Постановка задачи.
Продолжите приведенное ниже рассуждение о судьбе социализма, начав сразу после его последнего предложения.

Предложенный фрагмент.

'''

Если все это несколькими штрихами характеризует ситуацию, в которой даже некоммунистические левые услышали, как Горбачев возвестил начало конца реально существующего социализма — то как изменили эту сцену драматические события прошлой осени? Должны ли левые отступить к моральной точке зрения и заниматься социализмом лишь в виде идеи? Этот «идеальный социализм» признает за ними Эрнст Нольте как «корректирующее и ориентирующее пограничное понятие» и даже говорит, что «от него невозможно отказаться», однако тут же добавляет: «Кто захочет реализовать это пограничное понятие, тот накликает опасность отпадения или низвержения в оставивший по себе дурную память „реальный социализм“, с какими бы благородными словами он ни выступал в поход против сталинизма» («Frankfurter Allgemeine Zeitung» от 19 февраля 1990 года). Если мы пожелаем последовать этому дружескому совету, то социализм притупится, став частным образом понимаемой регулятивной идеей, которая отводит морали место за пределами политической практики. Последовательнее такой манипуляции с понятием социализма уж был бы отказ от него. Так должны ли мы сказать вместе с Бирманом: «Социализм — уже не цель?»
Конечно, должны, если будем понимать социализм в романтическо-спекулятивном духе «Парижских рукописей», согласно которым отмена частной собственности на средства производства означает «решение главной задачи истории», т. е. формирование солидарных жизненных условий, когда человек больше не будет отчуждаться ни от продукта собственного труда, ни от других людей, ни от самого себя. Для романтического социализма отмена частной собственности означает полную эмансипацию всех человеческих чувств и свойств — подлинное воскресение природы и свершение природных задатков человека, разрешение противоречия между овеществлением и самодеятельностью, между свободой и необходимостью, между индивидом и биологическим видом. Но ведь ни новейшая критика в адрес ложности холистического мышления, ни даже Солженицын не научили нас ничему лучшему. Уже давно корни, пущенные романтическим социализмом в контексте возникновения раннего индустриализма, оставались оголенными. Идея свободной ассоциации производителей поначалу вызывала ностальгические образы семейной, соседской и корпоративной общины из крестьянско-ремесленно-го мира, который впоследствии распался под воздействием насилия со стороны общества конкуренции, и процесс его распада переживался тоже как утрата. С «социализмом» поначалу связывалась идея упразднения этих изношенных социальных общин; в условиях труда и в новых формах коммуникации, характерных для раннего индустриализма, социально-интегративным силам этого гибнущего мира предстояло трансформироваться и обрести спасение. Два лика подобного Янусу социализма, о нормативном содержании которого Маркс впоследствии не проронил ни слова, смотрят как назад, в идеализированное прошлое, так и вперед, в будущее, где царствует индустриальный труд.

'''

Исходные данные.
'''

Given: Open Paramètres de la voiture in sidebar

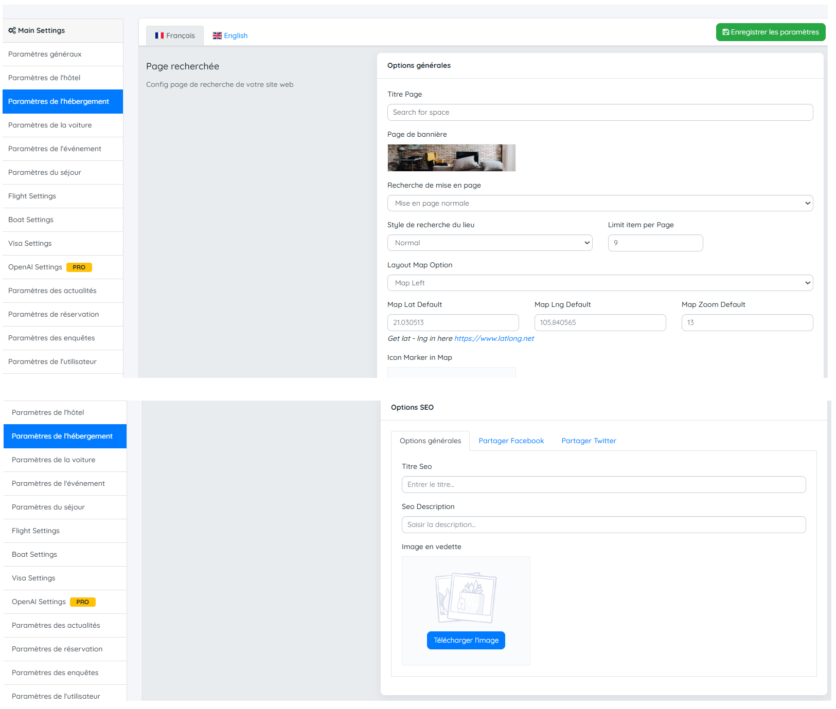Looking at the screenshot, I should [x=50, y=125].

'''

Результат.
При таком конкретном прочтении социализм, разумеется, уже не цель, да никогда и не был реалистичной целью. В связи с появлением сложных обществ мы должны радикально абстрагироваться от нормативных коннотаций, каковые влечет за собой форма понятий, характерная для XIX века. И как раз если мы будем придерживаться критики спонтанно возникшего, нелегитимированного господства и завуалированного социального насилия, то в центре кажутся те условия коммуникации, при которых может установиться оправданное доверие к институтам разумной организации общества свободных и равных граждан. Конечно же, солидарность можно испытать только в контексте унаследованных или же критически усвоенных, а значит — самостоятельно избранных, но всегда частных жизненных форм. И все-таки в рамках политически интегрированного общества, охватывающего большие территории, а тем более — в пределах всемирной коммуникационной сети, солидарная общественная жизнь — даже по идее — может наличествовать лишь в абстрактной форме, т. е. в виде оправданного интерсубъективного ожидания. От институционализованного метода инклюзивного формирования общественного мнения и от институционализации демократического волеизъявления все должны не без оснований ожидать, что эти процессы публичной коммуникации приведут к обоснованной презумпции разумности и эффективности. Презумпция разумности опирается на нормативный смысл демократических методов, которые должны обеспечить, чтобы все социально релевантные вопросы, относящиеся к теме, могли быть рассмотрены основательно и при обилии идей, а также проработаны с целью решений проблем, причем эти решения — при равном внимании к неприкосновенности каждого индивида и любой жизненной форме — должны равномерно учитывать интересы всех. Презумпция эффективности же касается основного материалистического вопроса: каким образом систематически обособляемое общество без верхушки и центра вообще еще может самоорганизовываться — после того, как «самость» этой самоорганизации мы уже не можем представить воплощенной в макросубъектах, т. е. в социальных классах классовой теории, или в народе из теории народного суверенитета.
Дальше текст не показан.